如果我们想直观地查看比对结果，可以使用可视化软件。常见的可视化软件有IGV，tablet等。用IGV或tablet可视化比对结果时，就必须要用加过索引的BAM文件。这里显示的是一个WES数据在ARX基因区的比对结果。我们可以看到，外显子区域以外也有比对的序列。 一般情况下，这些序列不要去除，更大范围内更多的比对序列有利于下游更精确的变异检测。在IGV里，我们可以对感兴趣的区域进行放大。

这个是我们对上图中中间的那个外显子区进行放大的结果。在IGV里default的设置下，比对到参考基因组上的序列有不同的颜色。灰色表示该序列在基因组上的比对结果是单一的，而且和序列对中另一个序列间的距离在正常范围内。白色说明该序列比对到2个或者2个以上的位置。如果reads是其他颜色，说明与该序列配对的序列比对到了其它的染色体， 或者两个序列间的距离大于或小于正常的插入序列长度。

另外，可以用samtools或者bamtools查看比对结果的统计值。 samtools的flagstat软件，可以查看总的比对率， 成功比对的序列里多少个是序列对，多少是单个的序列等。Samtools 的idxstat软件可以查看每个染色体的长度，该染色体上比对的序列数以及没有比对的序列数。

原始比对结果里含有一些比对质量较低或者错误比对的序列，为了提高变异识别的敏感性和精确性，要对原始比对结果进行质量控制。 这些质量控制包括：去除重复序列，对可疑的比对区域进行重新比对（Local Realignment）和重新校正碱基质量分数。 对于这些质量控制的相关知识和技术，请参考赛福基因微课堂第四讲。
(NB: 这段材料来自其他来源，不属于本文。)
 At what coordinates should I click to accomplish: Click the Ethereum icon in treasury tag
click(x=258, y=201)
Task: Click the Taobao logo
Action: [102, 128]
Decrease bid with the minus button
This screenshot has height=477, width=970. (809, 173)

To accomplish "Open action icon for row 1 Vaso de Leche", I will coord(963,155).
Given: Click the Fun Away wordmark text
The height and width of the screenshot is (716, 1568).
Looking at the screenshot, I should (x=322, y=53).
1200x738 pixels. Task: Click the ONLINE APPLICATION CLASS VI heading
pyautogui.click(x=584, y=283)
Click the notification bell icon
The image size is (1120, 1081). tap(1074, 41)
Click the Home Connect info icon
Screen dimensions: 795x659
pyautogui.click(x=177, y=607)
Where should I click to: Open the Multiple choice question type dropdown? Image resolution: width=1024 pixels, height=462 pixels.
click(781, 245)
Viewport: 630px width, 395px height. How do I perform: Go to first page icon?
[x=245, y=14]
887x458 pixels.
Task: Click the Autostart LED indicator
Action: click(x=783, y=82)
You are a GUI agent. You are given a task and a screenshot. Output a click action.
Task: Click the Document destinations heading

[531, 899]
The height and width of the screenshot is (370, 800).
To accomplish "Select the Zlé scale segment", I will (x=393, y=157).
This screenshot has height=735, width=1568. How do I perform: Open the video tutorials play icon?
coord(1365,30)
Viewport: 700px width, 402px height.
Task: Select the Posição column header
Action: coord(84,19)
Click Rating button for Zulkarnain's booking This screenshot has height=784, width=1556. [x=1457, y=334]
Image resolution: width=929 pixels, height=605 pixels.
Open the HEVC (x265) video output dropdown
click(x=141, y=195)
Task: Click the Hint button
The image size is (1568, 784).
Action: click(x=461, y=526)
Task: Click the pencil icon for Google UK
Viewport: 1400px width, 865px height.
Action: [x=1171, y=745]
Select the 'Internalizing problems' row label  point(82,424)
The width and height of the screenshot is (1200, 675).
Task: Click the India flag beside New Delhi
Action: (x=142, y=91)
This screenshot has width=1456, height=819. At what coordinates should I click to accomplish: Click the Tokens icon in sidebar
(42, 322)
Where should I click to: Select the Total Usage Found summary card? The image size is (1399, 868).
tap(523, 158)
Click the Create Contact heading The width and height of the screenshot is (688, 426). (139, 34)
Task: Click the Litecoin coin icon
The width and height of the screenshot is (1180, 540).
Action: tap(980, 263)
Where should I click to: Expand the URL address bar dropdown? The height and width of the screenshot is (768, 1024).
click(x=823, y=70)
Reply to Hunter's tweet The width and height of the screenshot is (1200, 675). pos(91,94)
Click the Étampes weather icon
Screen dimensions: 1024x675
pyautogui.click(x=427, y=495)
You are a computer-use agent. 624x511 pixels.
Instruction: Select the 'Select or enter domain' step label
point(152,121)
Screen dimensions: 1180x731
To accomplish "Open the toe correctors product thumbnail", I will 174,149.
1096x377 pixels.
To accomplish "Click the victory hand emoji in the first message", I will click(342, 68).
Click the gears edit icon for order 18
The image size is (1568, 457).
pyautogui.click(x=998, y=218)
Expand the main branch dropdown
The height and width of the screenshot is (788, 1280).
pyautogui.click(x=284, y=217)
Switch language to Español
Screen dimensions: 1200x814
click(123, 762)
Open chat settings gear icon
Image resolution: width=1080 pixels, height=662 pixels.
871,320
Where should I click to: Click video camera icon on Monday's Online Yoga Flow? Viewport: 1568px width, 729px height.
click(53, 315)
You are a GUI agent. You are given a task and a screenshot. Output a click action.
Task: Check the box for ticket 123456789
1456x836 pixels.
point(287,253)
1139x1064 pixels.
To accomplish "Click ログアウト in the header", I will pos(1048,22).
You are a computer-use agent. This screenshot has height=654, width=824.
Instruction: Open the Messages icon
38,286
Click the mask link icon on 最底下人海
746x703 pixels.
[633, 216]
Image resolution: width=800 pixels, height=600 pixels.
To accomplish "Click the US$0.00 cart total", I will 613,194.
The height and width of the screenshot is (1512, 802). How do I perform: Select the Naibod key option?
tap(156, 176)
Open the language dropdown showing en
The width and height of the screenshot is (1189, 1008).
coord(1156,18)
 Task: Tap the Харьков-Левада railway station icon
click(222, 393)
比对结果经过质控后，就可以进入WES数据分析的第二步了，即检测样品中的变异。

第二部分：全外显子数据变异检测流程。

比对结果通过质量控制后，我们可以开始变异识别的流程。 也就是说找出比对结果里，样品数据和参考基因组不同的位点，并计算这些位点的基因型。　

在变异识别软件尽可能多地识别真正的生物变异时，也会识别一些非生物变异，即由比对或者测序错误带来的数据和参考基因组之间的差异，这些被识别的差异称为假阳性变异。在得到原始变异文件后，需要尽可能地去除所有非生物学变异。把真正的生物学变异从来自于系统误差的非生物学变异分离出来是一个比较棘手的问题。GATK 的VQSR （Variant Quality Score Recalibration）是目前最好的去除非生物学变异的软件。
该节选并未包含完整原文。